Solche Schriftrollen waren im alten Ägypten ein üblicher Bestandteil von Gräbern. Ihre Beschwörungsformeln waren eine Art übernatürliche "Reiseversicherung", sagt Sara Cole. Sie ist stellvertretende Kuratorin in der Altertumsabteilung des J. Paul Getty Museums, gegenüber der New York Times.

Ein Sarkophag, der in der Ausgrabungsstätte Tuna al-Gebel in Mittelägypten gefunden wurde, wird am 15. Oktober 2023 Journalisten präsentiert. - Copyright: Egyptian Ministry of Tourism and Antiquities
Ein Sarkophag, der in der Ausgrabungsstätte Tuna al-Gebel in Mittelägypten gefunden wurde, wird am 15. Oktober 2023 Journalisten präsentiert. - Copyright: Egyptian Ministry of Tourism and Antiquities

Eine erste Untersuchung der in Tuna al-Gebel gefundenen Schriftrolle ergab einen Hinweis auf das "Buch der Toten". Das bestätigt das ägyptische Ministerium für Tourismus und Altertümer in einer aus dem Arabischen übersetzten Erklärung vom 15. Oktober.

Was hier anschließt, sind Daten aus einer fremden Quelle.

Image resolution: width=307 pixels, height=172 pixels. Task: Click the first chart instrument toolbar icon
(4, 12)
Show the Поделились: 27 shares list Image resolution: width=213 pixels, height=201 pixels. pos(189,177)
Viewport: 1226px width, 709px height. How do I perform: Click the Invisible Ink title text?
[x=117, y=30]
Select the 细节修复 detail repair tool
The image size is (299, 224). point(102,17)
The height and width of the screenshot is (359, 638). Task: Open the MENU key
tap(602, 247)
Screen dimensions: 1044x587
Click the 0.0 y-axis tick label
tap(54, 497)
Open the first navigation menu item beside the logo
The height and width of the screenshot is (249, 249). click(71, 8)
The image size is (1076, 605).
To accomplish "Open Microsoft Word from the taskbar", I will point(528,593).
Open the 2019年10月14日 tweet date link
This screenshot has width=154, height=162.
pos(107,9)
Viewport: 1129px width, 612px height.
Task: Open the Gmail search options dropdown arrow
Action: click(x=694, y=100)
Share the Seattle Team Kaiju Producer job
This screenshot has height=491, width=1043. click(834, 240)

Die Schriftrolle war nicht der einzige Schatz, der an der Stätte gefunden wurde, die während des Neuen Reiches (circa 1550 bis 1070 vor Christus) errichtet wurde. Archäologen fanden Mumien, von denen man annahm, dass sie hochrangigen Beamten gehörten. Von denen waren einige noch in ihren verzierten Steinsarkophagen in gutem Erhaltungszustand, berichtet Live Science.

Dazu gehört auch die Mumie von Ta-de-Isa. Live Science berichtet, dass sie die Tochter eines Hohepriesters war.

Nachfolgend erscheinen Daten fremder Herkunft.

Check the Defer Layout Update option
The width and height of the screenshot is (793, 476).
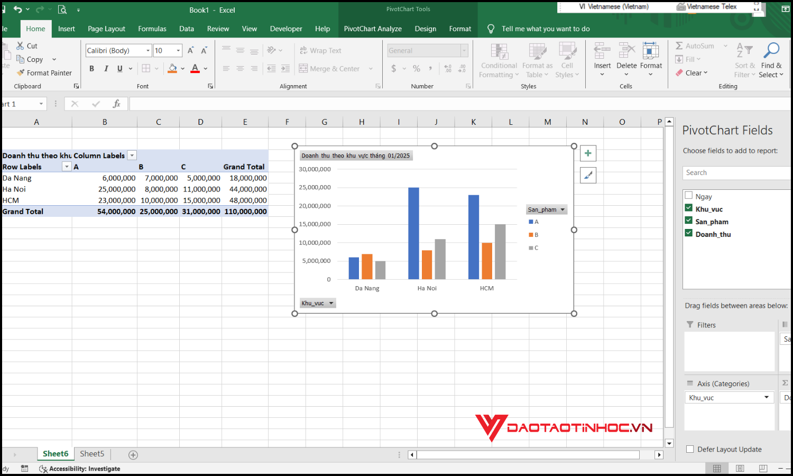(x=690, y=448)
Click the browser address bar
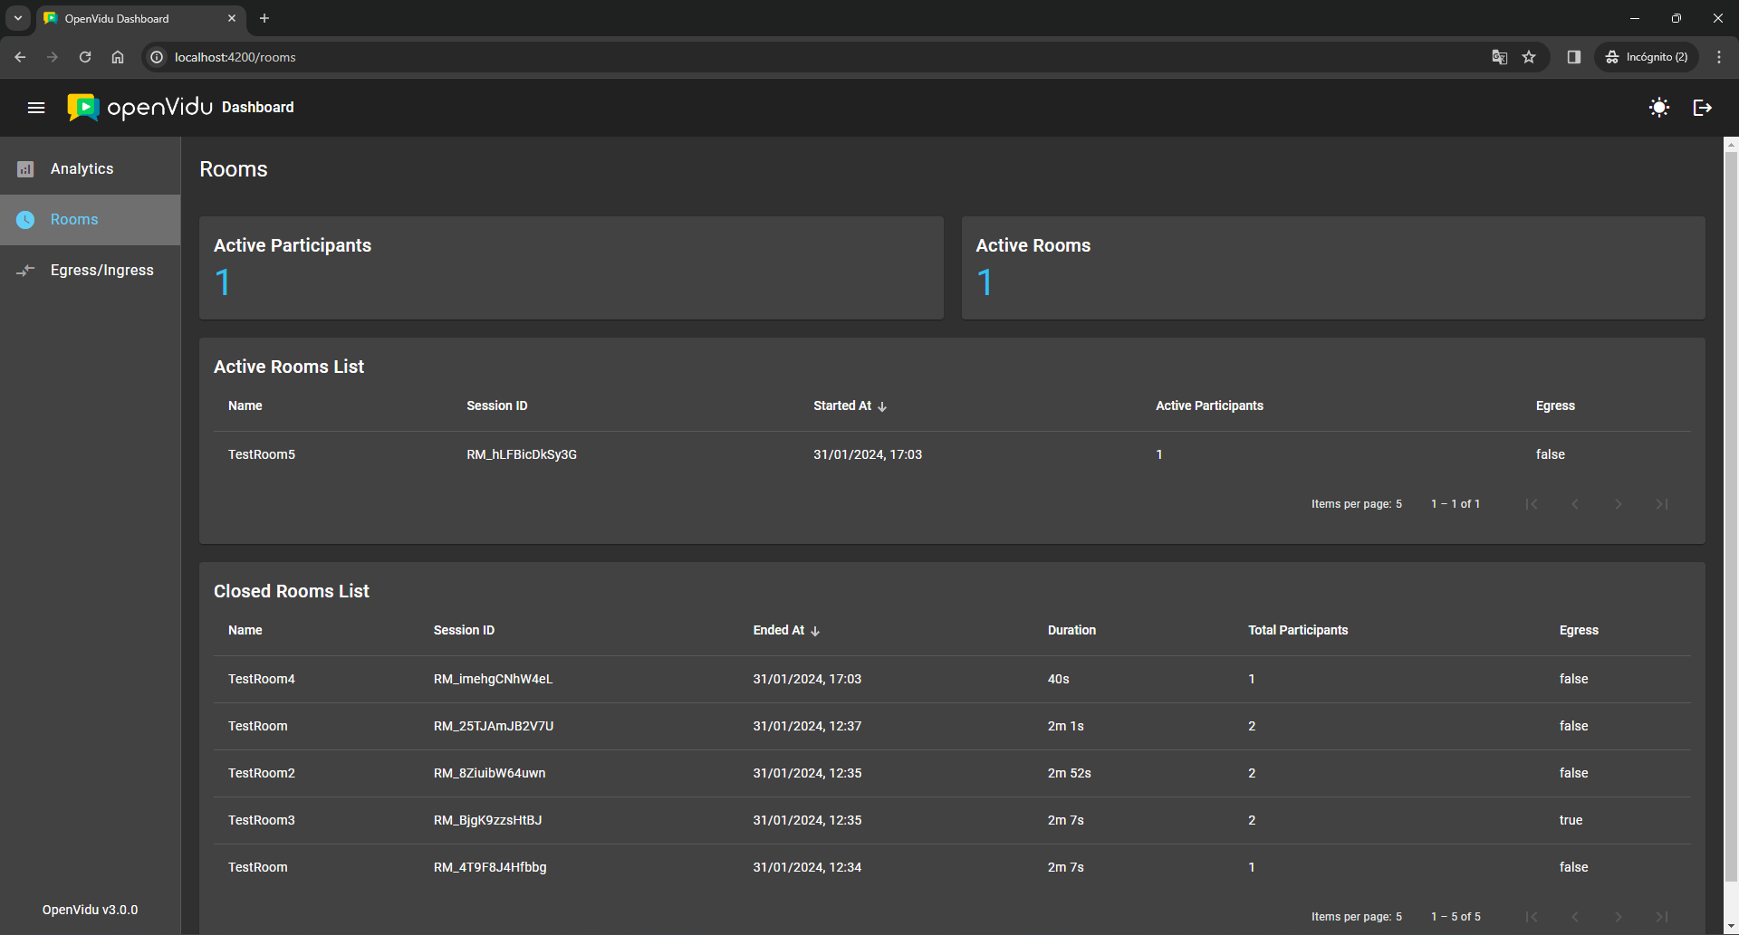 point(815,57)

Das Bild zeigt einen Sarkophag, der am 15. Oktober 2023 in der Ausgrabungsstätte von Tuna al-Gebel gefunden und Journalisten präsentiert wurde. - Copyright: Egyptian Ministry of Tourism and Antiquities
Das Bild zeigt einen Sarkophag, der am 15. Oktober 2023 in der Ausgrabungsstätte von Tuna al-Gebel gefunden und Journalisten präsentiert wurde. - Copyright: Egyptian Ministry of Tourism and Antiquities

Das "Buch der Toten" war im alten Ägypten was Besonderes — und es war teuer

Bei dem Fund wurden auch seltene Kanopengläser aus Alabaster gefunden. In denen wurde während der Mumifizierung spirituell wichtige Organe aufbewahrt, sowie "Tausende" von Amuletten, heißt es in der Erklärung.

Der Fund einer Kopie des "Buches der Toten" ist nicht so ungewöhnlich. Aber es sei "sehr selten", ein Exemplar noch in dem Grab zu finden, in dem es begraben wurde, erklärte Foy Scalf, Ägyptologe an der Universität von Chicago, in einer E-Mail an Live Science.

Scalf merkte jedoch an, dass nicht viele Informationen über die Schriftrolle veröffentlicht wurden und es schwierig ist, ohne weitere Untersuchungen zu wissen, wie wichtig sie ist.

Lara Weiss, eine Expertin für das "Buch der Toten" und Geschäftsführerin des Roemer- und Pelizaeus-Museums in Deutschland, sagte gegenüber Live Science: "Wenn es so lang und gut erhalten ist, dann ist es sicherlich ein großartiger und interessanter Fund."

Ein Bild zeigt kleine Statuen von Mumien, die in der Tuna-al-Gebel-Stätte gefunden wurden, ausgestellt während einer Pressekonferenz am 15. Oktober 2023. - Copyright: Egyptian Ministry of Tourism and Antiquities
Ein Bild zeigt kleine Statuen von Mumien, die in der Tuna-al-Gebel-Stätte gefunden wurden, ausgestellt während einer Pressekonferenz am 15. Oktober 2023. - Copyright: Egyptian Ministry of Tourism and Antiquities

Die Reise ins Jenseits galt als ziemlich schwierig und diese Anweisungen, die dem Verstorbenen mit ins Grab gegeben wurden, sollten dem Geist helfen, den Weg dorthin zu finden. Das erklärt John Taylor, Kurator des Britischen Museums für das Alte Ägypten und den Sudan, in einem Blogbeitrag aus dem Jahr 2010.

Sie waren recht teuer, da man seinen Namen in die Schriftrolle schreiben musste, damit sie funktionierte. Einige wurden nach einer Vorlage geschrieben, sodass der Name des Verstorbenen in ein leeres Feld eingetragen werden konnte. Aber die Reichsten konnten sich aussuchen, welche Zaubersprüche sie einfügen wollten, was diese Schriftrollen einzigartig machte.